Les hôpitaux publics, souvent les seuls établissements accessibles, ont été submergés par les vagues successives de patients COVID-19. À Zahlé, les urgences ont dû fermer temporairement par manque de personnel, tandis que les soins intensifs restent saturés, même après une diminution des cas critiques, rapporte Al Joumhouria.
L’exode des professionnels de santé
L’une des conséquences les plus graves de la crise est l’exode massif des médecins et infirmiers. Depuis 2020, plus de 40 % des professionnels de santé ont quitté le pays pour chercher de meilleures opportunités à l’étranger, selon Al Akhbar. Cette fuite des cerveaux a laissé les hôpitaux libanais en sous-effectif, ralentissant les traitements et augmentant les délais d’attente pour des interventions vitales.
Dans les zones touchées par les bombardements, cette pénurie est particulièrement dramatique. Certains hôpitaux fonctionnent avec des équipes réduites, incapables de répondre aux besoins croissants. Les ONG tentent de combler ces lacunes en déployant des cliniques mobiles, mais leurs efforts sont limités par le manque de financements et les conditions de sécurité précaires.
Les campagnes de vaccination interrompues
Le conflit a également perturbé les campagnes de vaccination contre des maladies telles que la rougeole et la polio. Al Sharq rapporte que plusieurs centres de vaccination ont été fermés ou détruits, laissant des milliers d’enfants sans protection contre des maladies évitables. Ces interruptions, combinées aux déplacements massifs, augmentent le risque d’épidémies dans les zones les plus vulnérables.
Les ONG en première ligne
Face à l’effondrement des services publics, les ONG jouent un rôle vital pour répondre aux besoins immédiats. Médecins Sans Frontières, la Croix-Rouge libanaise et d’autres organisations locales fournissent des soins gratuits et distribuent des médicaments dans les régions les plus touchées. An-Nahar mentionne également des initiatives internationales, comme celle de l’OMS, qui envoie des cargaisons de fournitures médicales d’urgence.
Cependant, ces efforts restent largement insuffisants face à l’ampleur de la crise. Al Akhbar note que de nombreux déplacés n’ont toujours pas accès à des soins adéquats en raison de l’insécurité sur les routes et des difficultés logistiques.
Un impact psychologique préoccupant
Les effets psychologiques de la guerre et des crises successives sont alarmants. Les populations déplacées souffrent de troubles post-traumatiques, exacerbés par la perte de leurs foyers et l’incertitude quant à leur avenir. Selon Al Sharq, les enfants, en particulier, montrent des signes croissants d’anxiété et de dépression.
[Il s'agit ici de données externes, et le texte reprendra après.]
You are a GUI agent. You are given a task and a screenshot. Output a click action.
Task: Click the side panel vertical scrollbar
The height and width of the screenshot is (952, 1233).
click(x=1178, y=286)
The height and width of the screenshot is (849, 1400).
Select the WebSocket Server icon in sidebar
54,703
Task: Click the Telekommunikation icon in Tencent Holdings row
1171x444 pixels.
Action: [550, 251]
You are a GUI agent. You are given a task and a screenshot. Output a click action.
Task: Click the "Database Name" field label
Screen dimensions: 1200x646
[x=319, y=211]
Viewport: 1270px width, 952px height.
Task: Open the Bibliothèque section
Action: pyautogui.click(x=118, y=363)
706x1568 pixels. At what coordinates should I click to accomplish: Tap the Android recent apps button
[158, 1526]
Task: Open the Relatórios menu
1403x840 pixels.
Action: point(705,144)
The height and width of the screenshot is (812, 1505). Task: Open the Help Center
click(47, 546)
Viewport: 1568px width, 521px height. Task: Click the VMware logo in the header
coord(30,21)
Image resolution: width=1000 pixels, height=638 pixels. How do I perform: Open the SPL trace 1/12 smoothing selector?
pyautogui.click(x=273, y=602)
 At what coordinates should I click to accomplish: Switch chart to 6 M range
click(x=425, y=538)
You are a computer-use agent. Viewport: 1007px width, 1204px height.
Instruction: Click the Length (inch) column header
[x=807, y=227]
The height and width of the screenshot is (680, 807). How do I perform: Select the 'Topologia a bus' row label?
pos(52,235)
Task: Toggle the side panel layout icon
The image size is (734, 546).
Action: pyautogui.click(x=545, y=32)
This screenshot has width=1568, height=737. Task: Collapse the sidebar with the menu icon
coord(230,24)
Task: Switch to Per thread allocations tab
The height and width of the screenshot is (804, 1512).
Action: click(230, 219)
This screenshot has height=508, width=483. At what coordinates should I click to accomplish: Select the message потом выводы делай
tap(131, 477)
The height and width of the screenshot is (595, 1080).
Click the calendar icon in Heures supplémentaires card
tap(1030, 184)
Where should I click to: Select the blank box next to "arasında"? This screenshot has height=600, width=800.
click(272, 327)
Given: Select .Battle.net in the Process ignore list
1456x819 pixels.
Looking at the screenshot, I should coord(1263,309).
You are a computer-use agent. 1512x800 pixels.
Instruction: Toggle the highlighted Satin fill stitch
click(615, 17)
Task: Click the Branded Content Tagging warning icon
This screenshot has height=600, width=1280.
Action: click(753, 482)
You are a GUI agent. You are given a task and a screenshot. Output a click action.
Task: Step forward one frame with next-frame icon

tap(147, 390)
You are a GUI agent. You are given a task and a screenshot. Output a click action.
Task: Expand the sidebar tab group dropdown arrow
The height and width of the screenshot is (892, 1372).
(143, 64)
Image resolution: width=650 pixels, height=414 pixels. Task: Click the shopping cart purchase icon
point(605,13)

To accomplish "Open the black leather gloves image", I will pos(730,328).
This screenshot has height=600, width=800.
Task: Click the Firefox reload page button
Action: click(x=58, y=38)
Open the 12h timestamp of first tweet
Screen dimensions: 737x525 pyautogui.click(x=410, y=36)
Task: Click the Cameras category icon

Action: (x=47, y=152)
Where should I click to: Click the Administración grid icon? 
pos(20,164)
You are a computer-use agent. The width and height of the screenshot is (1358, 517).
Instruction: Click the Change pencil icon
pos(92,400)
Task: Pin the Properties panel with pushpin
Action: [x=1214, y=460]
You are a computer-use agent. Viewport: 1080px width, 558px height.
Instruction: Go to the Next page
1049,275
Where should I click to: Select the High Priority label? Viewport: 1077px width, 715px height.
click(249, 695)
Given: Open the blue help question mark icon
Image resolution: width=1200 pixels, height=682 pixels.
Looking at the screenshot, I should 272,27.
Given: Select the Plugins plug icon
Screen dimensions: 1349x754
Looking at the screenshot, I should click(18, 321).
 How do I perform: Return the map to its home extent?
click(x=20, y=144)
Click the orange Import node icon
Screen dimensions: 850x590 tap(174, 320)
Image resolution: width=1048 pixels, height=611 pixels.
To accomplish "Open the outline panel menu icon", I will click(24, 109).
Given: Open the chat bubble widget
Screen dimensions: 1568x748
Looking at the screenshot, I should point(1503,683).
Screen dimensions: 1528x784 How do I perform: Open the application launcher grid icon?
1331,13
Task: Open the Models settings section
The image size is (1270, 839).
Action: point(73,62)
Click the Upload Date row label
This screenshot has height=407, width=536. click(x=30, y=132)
Malgré cela, les services de santé mentale restent quasi inexistants, faute de financement et de personnel. Les ONG offrent un soutien psychologique limité, mais ces initiatives ne peuvent compenser les lacunes structurelles du système de santé libanais.
Perspectives pour la santé publique
Pour éviter un effondrement total du système de santé, des mesures urgentes sont nécessaires. Les experts cités par Al Joumhouria appellent à une mobilisation internationale accrue, incluant des financements pour la reconstruction des infrastructures et le renforcement des capacités des hôpitaux publics. L’OMS propose également des programmes de formation pour combler les déficits en personnel médical.
En s’inspirant d’autres pays confrontés à des crises similaires, comme la Jordanie, le Liban pourrait mettre en œuvre des réformes structurelles pour stabiliser son système de santé. Cependant, ces efforts nécessitent une volonté politique qui fait actuellement défaut.
Références :
- An-Nahar, rapport PDF fourni, 25 novembre 2024.
- Al Akhbar, rapport PDF fourni, 25 novembre 2024.
- Al Sharq Al-Awsat, rapport PDF fourni, 25 novembre 2024.
- OMS, rapports en ligne sur les crises sanitaires en zones de conflit.
- Médecins Sans Frontières, actualités sur leurs opérations au Liban.